11 de setembro 11/09
Foto: CORDON PRESS

Os ataques terroristas do dia 11 de setembro marcaram para sempre a vida de todos no mundo inteiro, jamais um ataque com aquelas proporções foram feitas. O mundo assistiu ao vivo um dos aviões sequestrados se chocarem contra uma das torres do World Trade Center, o desespero tomava conta dos Estados Unidos naquela manhã.

Até a chegada da crise mundial de saúde provocada pela Covid-19, os ataques do 11 de setembro se tornaram a pior crise que a indústria da aviação havia enfrentado em toda a sua história.

Após todos os acontecidos daquele dia de 2001, a aviação mudou completamente: Mas quais foram essas mudanças? 

 

Segurança nos Aeroportos

A facilidade como os terroristas da Al-Qaeda tiveram acesso aos quatro voos sequestrados da American e da United, mostrou o quanto o sistema de segurança dos Aeroportos precisava de uma atualização e um reforço imediato em todo o seu sistema. Após os ataques, os EUA criaram a Transportation Security Administration (TSA).

A TSA se tornou um órgão responsável por gerenciar toda a segurança envolvendo Aeroportos, Passageiros, Tripulantes entre outros.
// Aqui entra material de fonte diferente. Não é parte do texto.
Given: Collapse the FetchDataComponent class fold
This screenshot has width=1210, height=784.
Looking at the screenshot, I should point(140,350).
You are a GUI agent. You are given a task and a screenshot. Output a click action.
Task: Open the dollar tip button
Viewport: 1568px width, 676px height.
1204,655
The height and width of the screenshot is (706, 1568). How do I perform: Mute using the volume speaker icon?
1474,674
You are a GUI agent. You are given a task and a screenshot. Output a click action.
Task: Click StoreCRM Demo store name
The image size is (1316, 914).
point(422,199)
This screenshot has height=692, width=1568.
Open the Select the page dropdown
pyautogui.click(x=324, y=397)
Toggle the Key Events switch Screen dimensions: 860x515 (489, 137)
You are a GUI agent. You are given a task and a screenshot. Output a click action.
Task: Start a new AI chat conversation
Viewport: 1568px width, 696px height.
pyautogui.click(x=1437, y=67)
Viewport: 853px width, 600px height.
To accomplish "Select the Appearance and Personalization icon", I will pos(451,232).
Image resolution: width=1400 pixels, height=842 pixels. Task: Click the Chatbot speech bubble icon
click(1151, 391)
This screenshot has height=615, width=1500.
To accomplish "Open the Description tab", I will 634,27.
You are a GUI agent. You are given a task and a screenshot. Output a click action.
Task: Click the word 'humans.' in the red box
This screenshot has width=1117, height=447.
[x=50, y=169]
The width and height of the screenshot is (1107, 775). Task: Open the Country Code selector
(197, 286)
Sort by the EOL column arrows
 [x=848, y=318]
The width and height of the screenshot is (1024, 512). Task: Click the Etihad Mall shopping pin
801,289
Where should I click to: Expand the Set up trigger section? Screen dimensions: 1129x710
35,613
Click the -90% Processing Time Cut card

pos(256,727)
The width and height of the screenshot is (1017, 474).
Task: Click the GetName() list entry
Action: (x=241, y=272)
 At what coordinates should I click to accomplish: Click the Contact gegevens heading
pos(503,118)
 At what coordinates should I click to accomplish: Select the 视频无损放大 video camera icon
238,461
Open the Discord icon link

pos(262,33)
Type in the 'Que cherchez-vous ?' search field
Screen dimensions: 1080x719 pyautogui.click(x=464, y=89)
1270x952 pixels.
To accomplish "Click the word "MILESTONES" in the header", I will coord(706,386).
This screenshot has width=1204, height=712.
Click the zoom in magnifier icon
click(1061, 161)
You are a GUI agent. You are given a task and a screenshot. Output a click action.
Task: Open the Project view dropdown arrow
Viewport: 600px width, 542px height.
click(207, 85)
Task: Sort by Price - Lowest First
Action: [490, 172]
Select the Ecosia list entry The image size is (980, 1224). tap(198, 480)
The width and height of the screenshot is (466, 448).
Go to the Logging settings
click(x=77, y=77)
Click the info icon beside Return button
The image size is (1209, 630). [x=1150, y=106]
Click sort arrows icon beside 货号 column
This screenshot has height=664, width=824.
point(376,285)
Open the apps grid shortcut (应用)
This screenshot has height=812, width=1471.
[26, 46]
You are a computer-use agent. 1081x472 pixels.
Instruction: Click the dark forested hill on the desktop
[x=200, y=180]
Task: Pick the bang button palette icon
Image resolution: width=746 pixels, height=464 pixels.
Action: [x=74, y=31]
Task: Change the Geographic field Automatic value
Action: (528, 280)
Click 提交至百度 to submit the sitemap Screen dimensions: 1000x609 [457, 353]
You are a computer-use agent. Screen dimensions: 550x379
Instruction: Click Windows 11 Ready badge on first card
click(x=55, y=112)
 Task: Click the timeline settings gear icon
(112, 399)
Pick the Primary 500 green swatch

De modo geral, o novo órgão passou a administrar todos os procedimentos de segurança do inicio ao fim da viagem.

Nos Aeroportos as inspeções de bagagens se tornaram mais criteriosas, exigindo que fossem verificadas por agentes federais, que receberam treinamentos mais complexos para buscar e localizar todo e qualquer artefato perigoso a segurança dos passageiros e a bordo das aeronaves.

Além disso, cães farejadores realizavam buscas em todas as malas, caso fosse detectado algo suspeito, a mala seria aberta e verificada detalhadamente por um agente sem avisar ao dono. Se tornou proibido que uma mala estivesse embarcada no avião sem que seu legítimo dono estivesse a bordo, todas deverão ser retiradas.  

Com a nova verificação de bagagens, após alguns anos o TSA implementou também uma nova restrição quanto ao transporte de líquidos em malas. Líquidos em spray, em gel e quaisquer outras formas e embalagens e até mesmo simples garrafas de água, se tornaram proibidas de embarcar em viagens porém a regra sofreu uma alteração posteriormente permitindo uma quantidade menor em embalagens especificas. 

Foi determinado que objetos com pontas e partes cortantes que possam oferecer algum risco a bordo, estavam proibidas de embarcar. Os funcionários dos Aeroportos receberam um novo treinamento para localizar esses objetos, bem como o localizar armas e explosivos escondidos.

Um novo scanner corporal foi implementado, permitindo que a máquina de Raio-X possa verificar se há algum objeto proibido escondido no corpo do passageiro. 

Os equipamentos eletrônicos em transporte como bagagem de mão dos passageiros passaram a ser colocados obrigatoriamente na caixa de inspeção separados de mochilas e bolsas, afim de verificar se há explosivos ou drogas escondidas no interior dos equipamentos.

 

Segurança a bordo e durante as viagens

Novas regras também foram implementadas para aumentar a segurança a bordo e durante as viagens. Algum tempo depois do 11 de setembro, foram proibidas as visitas à cabine de comando antes, durante e ao final do voo afim de garantir uma segurança maior aos pilotos.

As portas do cockpit receberam a blindagem, e também uma nova tranca que poderia ser destravada somente pela parte de dentro. 

Além disso, foram implementados cursos de defesa pessoal e também contra outros atos que possam colocar em risco a segurança do voo para os tripulantes. 

Foi criada uma lei nos EUA que permitia que os pilotos pudessem embarcar portando algum tipo de arma para reforçar a segurança durante o voo. Os EUA também criou uma lista em conjunto com a Segurança Nacional para identificar possíveis terroristas tentando embarcar com documentos falsos ou identidade modificada. 

 

Confiança dos passageiros

Após o 11 de setembro, o número de viagens caiu em níveis preocupantes, já que o mundo todo estava preocupado com a segurança das viagens após os atentados.

Durante alguns anos, as companhias aéreas lutaram contra a falta de demanda de passageiros e consequentemente com a grande redução nas receitas. Muitas companhias norte-americanas se fundiram nas duas últimas décadas como resultado da crise iniciada no 11/09.

Pouco mais de cinco anos após os atentados, as receitas e o número de passageiros viajando foi subindo gradativamente conforme novas regras de segurança eram implementadas no mundo todo.

A situação se assemelha à pandemia de Covid-19, que ocasionou restrições de viagens no mundo todo se tornando a pior crise da história da aviação após o 11 de setembro.